All that pain to save $14.40. That was $14.40 for 2 hours of your life in an unpredictable mosh pit, maybe not including commute time either. I prefer to save $14.40 by buying less merchandise.

 
And have you heard about the tourists who come to the United States just to shop on Black Friday?

Visitors usually flock to metro areas, like Chicago, Los Angeles and New York, and also major border cities, like San Antonio, which draws Mexican nationals to its North Star Mall. Japanese jet-setters come to Honolulu’s Ala Moana shopping center for high-end fashion retailers like Dior, Fendi, Louis Vuitton and Hermes.

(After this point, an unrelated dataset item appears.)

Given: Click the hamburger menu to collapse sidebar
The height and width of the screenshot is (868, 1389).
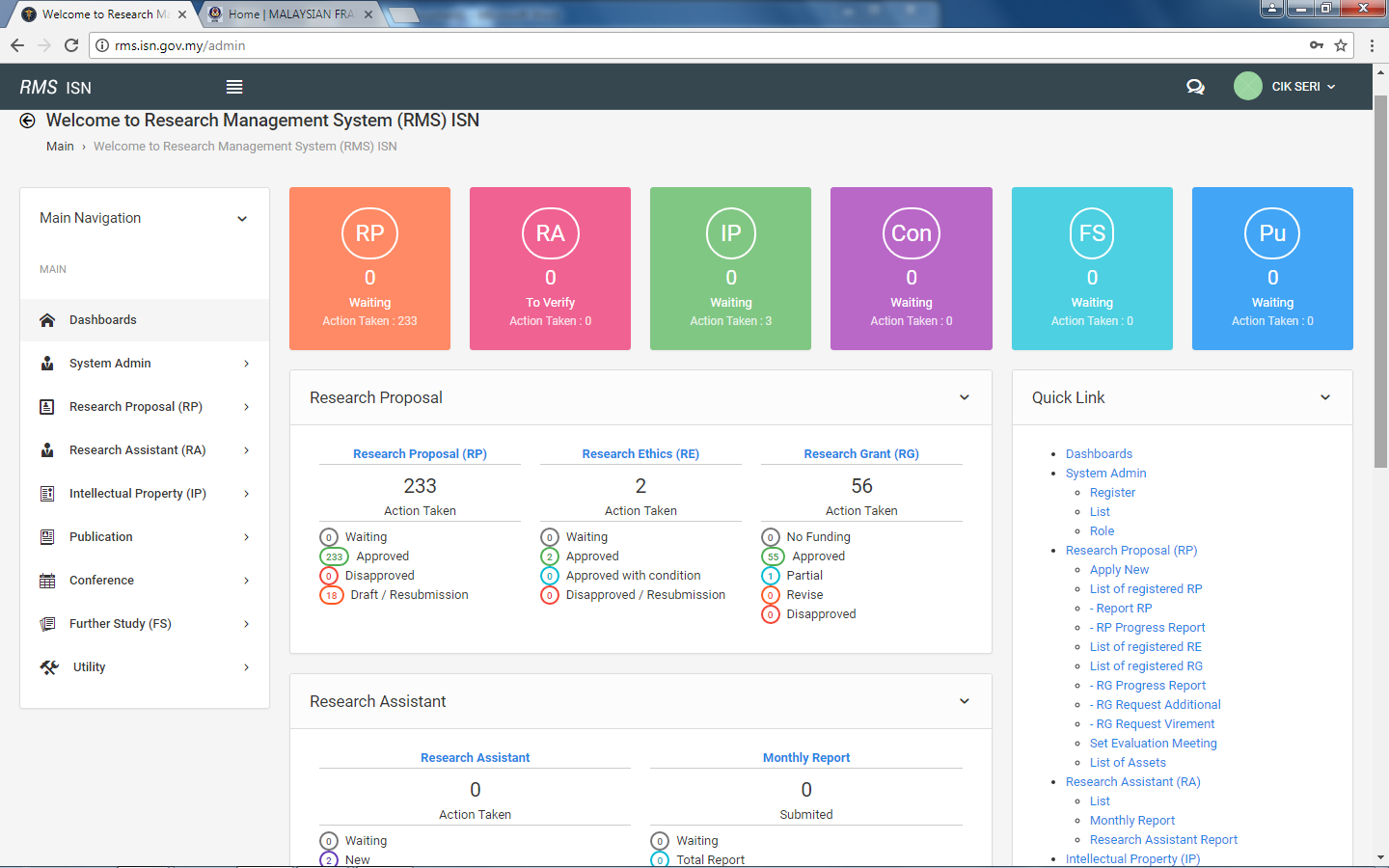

In Miami, tourists are headed to Miami-based Dolphin Mall from Latin America, Mexico, Brazil and the Caribbean.

They travel here because:

  • of the better prices they get for American brands. “Tourists are finding great value over here since we have items that they cannot get, and it’s way more expensive to import them over there.”
  • believe it or not, some enterprises are now marketing Black Friday to tour operators.
  • it’s a spectacle tourists want to see and they want part of the action. “They want to see the madness of people going to the mall at 5 a.m. to go shopping because that usually doesn’t happen in any other country,” said Lucia Plazis, a marketing specialist for Taubman Centers’ Dolphin Mall.

Why do people risk life and limb and sacrifice turkey for STUFF? According to Marshal Cohen, chief analyst at NPD Group Inc., Black Friday is “becoming the biggest sport”; sure, just like running with the bulls in Pamplona, Spain. Even with the day over, you can look forward to another big shopping day on “Cyber Monday”, on the first day of work after Thanksgiving, when people go shopping online at the office(!) in record numbers.

As for me, I try to get our Christmas shopping all wrapped up in October.